(What you need to do): Could you update the entries from the first one through the line containing "tap(29, 55)", replacing "Reminders" with "Calendar" and leaving everything else unchanged?

[Entries locating text and items]
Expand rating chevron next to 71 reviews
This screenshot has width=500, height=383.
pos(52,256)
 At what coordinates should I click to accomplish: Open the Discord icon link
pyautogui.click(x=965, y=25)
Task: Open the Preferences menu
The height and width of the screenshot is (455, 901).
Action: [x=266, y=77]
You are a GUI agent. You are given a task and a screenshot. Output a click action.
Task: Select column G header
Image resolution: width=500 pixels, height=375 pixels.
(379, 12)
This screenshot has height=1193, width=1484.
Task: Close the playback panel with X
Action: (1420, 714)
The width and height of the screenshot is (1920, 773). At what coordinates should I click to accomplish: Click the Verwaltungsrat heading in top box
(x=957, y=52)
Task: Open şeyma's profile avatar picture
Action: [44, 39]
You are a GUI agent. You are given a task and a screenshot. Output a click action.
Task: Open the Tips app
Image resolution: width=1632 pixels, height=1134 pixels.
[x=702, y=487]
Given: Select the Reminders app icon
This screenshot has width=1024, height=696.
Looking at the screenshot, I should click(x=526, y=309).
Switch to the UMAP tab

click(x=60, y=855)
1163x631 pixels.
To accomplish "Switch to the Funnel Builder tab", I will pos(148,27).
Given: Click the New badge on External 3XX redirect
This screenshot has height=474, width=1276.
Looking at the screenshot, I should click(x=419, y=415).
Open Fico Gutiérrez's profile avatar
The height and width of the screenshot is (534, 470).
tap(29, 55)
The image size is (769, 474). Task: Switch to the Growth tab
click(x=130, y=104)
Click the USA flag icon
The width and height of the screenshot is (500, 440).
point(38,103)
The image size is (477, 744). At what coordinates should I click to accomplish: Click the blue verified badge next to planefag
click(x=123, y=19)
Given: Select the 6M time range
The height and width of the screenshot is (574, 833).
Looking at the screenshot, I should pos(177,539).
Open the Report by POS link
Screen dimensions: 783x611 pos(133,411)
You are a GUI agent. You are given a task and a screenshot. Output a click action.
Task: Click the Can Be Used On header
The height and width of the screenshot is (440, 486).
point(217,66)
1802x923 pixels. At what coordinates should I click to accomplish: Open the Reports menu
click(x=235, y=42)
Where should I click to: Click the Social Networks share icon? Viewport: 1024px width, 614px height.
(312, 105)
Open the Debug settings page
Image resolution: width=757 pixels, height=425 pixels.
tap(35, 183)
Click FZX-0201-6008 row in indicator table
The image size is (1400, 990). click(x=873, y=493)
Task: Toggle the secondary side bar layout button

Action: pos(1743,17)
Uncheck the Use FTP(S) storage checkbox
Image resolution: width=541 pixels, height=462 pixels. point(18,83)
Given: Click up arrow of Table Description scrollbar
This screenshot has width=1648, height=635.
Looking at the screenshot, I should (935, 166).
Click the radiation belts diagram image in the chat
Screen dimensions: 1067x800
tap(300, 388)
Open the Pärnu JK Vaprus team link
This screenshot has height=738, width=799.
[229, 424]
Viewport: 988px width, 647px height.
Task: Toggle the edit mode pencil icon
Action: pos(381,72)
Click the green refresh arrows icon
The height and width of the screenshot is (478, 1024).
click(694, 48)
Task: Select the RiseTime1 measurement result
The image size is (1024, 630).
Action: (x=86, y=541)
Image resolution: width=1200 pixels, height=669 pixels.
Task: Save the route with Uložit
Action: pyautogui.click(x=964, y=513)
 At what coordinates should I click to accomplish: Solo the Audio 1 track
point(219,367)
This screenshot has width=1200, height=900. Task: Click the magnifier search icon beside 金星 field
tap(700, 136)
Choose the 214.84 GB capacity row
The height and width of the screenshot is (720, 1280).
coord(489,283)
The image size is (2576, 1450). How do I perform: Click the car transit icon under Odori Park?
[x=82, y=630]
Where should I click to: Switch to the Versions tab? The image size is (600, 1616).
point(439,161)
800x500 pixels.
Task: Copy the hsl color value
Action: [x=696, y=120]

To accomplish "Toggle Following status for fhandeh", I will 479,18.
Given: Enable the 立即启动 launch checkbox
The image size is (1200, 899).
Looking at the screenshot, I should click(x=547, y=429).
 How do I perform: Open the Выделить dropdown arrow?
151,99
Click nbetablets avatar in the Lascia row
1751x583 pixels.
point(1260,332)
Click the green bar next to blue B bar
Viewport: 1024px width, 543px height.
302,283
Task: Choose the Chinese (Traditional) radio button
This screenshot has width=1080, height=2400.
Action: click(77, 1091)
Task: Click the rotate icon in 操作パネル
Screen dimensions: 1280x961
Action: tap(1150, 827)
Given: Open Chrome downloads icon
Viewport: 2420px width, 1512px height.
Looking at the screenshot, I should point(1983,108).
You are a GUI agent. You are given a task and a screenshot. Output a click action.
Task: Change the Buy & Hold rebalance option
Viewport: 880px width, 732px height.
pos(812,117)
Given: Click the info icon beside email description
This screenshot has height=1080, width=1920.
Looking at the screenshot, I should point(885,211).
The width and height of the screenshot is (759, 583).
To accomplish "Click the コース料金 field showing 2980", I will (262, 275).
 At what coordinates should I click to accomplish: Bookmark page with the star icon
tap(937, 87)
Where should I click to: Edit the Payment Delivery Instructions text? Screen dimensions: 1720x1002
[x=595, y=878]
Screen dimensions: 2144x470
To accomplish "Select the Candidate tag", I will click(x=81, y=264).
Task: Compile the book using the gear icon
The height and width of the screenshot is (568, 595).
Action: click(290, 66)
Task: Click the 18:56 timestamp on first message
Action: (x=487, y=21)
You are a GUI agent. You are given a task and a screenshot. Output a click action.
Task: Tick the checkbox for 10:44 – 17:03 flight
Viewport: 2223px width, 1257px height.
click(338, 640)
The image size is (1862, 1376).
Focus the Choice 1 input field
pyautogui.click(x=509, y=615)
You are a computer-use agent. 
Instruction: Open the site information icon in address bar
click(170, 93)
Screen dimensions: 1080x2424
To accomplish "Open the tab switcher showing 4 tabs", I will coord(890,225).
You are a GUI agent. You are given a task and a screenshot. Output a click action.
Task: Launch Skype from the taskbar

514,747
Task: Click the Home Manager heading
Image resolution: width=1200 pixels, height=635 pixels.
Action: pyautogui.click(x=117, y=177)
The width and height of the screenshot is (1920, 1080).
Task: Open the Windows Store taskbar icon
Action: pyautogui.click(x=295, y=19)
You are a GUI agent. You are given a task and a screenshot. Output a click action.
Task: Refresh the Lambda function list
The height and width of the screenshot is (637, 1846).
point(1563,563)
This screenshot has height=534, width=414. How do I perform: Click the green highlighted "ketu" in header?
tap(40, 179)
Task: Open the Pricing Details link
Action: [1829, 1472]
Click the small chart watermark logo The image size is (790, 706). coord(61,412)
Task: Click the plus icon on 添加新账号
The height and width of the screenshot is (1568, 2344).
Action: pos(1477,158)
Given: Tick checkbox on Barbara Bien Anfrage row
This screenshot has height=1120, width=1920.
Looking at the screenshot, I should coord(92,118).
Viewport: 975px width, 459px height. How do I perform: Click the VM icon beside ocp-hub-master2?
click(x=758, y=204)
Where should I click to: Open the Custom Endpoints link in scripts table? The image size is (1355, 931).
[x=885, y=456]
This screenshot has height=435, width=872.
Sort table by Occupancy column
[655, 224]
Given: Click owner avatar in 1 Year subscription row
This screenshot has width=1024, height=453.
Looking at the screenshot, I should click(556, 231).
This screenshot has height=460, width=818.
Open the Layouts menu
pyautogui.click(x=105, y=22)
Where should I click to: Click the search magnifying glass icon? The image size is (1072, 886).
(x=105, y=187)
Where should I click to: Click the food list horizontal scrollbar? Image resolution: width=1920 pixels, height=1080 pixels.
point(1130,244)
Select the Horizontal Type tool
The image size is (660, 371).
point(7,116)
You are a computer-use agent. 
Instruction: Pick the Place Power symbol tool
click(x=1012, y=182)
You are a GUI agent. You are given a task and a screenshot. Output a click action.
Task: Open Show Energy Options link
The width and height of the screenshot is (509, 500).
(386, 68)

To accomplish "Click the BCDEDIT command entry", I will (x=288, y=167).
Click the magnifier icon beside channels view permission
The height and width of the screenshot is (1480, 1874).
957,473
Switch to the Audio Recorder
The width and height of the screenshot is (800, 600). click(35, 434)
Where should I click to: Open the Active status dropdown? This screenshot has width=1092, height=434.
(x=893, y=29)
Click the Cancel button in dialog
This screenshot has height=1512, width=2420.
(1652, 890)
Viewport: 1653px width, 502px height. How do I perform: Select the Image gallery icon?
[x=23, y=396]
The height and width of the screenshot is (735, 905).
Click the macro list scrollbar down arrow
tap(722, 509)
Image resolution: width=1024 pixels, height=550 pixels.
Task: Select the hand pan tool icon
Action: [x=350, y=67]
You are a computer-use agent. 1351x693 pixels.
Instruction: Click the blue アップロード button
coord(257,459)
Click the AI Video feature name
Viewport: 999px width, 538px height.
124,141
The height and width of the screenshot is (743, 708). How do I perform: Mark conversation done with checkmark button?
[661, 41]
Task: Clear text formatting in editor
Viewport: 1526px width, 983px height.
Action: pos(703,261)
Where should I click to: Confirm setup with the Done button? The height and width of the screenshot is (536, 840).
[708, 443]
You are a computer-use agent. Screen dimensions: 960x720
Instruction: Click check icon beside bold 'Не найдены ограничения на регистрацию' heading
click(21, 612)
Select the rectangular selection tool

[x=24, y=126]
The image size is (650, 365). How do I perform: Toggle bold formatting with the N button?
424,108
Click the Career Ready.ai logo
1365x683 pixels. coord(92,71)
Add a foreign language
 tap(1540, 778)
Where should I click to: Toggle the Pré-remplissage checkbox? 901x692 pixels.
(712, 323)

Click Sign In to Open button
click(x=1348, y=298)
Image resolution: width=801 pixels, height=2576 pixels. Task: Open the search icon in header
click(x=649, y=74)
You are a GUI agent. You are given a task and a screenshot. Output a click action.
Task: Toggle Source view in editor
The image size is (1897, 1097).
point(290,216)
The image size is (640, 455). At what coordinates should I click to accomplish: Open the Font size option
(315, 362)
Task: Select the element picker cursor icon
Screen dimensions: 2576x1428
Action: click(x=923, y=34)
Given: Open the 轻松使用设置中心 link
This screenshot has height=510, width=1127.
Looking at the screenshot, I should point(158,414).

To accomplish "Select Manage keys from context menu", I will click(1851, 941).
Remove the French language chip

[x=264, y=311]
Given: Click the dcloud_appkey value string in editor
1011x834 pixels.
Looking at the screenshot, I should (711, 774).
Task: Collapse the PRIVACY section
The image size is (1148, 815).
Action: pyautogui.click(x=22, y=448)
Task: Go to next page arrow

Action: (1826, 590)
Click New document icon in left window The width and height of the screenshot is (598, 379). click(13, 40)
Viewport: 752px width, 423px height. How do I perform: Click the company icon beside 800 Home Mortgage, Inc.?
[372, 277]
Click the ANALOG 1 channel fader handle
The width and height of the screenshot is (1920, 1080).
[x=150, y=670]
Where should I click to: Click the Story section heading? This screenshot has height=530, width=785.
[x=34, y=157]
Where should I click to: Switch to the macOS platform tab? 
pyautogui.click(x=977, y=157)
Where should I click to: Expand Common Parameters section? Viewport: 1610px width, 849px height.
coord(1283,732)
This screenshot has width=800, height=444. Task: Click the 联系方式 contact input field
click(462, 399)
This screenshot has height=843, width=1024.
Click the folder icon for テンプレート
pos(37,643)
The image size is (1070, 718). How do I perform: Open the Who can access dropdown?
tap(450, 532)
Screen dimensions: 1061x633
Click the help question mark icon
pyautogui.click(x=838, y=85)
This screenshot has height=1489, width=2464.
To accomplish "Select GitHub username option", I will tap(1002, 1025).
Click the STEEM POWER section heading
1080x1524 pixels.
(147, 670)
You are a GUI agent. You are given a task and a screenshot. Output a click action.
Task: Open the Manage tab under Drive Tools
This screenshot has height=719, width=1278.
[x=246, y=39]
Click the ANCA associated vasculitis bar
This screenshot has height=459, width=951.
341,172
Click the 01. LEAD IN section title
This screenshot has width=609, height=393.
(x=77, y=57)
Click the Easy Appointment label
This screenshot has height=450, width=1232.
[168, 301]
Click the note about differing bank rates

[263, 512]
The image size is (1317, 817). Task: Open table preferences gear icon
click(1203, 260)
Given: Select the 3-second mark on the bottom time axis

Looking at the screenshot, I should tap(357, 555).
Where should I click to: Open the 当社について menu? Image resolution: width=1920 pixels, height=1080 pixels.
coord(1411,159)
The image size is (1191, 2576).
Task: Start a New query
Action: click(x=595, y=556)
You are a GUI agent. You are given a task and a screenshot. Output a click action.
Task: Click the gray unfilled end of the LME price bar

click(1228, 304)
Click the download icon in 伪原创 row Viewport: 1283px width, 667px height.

(Answer to this problem):
Expand rating chevron next to 71 reviews
This screenshot has width=500, height=383.
pos(52,256)
 At what coordinates should I click to accomplish: Open the Discord icon link
pyautogui.click(x=965, y=25)
Task: Open the Preferences menu
The height and width of the screenshot is (455, 901).
Action: [x=266, y=77]
You are a GUI agent. You are given a task and a screenshot. Output a click action.
Task: Select column G header
Image resolution: width=500 pixels, height=375 pixels.
(379, 12)
This screenshot has height=1193, width=1484.
Task: Close the playback panel with X
Action: (1420, 714)
The width and height of the screenshot is (1920, 773). At what coordinates should I click to accomplish: Click the Verwaltungsrat heading in top box
(x=957, y=52)
Task: Open şeyma's profile avatar picture
Action: [44, 39]
You are a GUI agent. You are given a task and a screenshot. Output a click action.
Task: Open the Tips app
Image resolution: width=1632 pixels, height=1134 pixels.
[x=702, y=487]
Given: Select the Calendar app icon
This screenshot has width=1024, height=696.
Looking at the screenshot, I should click(x=526, y=309).
Switch to the UMAP tab

click(x=60, y=855)
1163x631 pixels.
To accomplish "Switch to the Funnel Builder tab", I will pos(148,27).
Given: Click the New badge on External 3XX redirect
This screenshot has height=474, width=1276.
Looking at the screenshot, I should click(x=419, y=415).
Open Fico Gutiérrez's profile avatar
The height and width of the screenshot is (534, 470).
tap(29, 55)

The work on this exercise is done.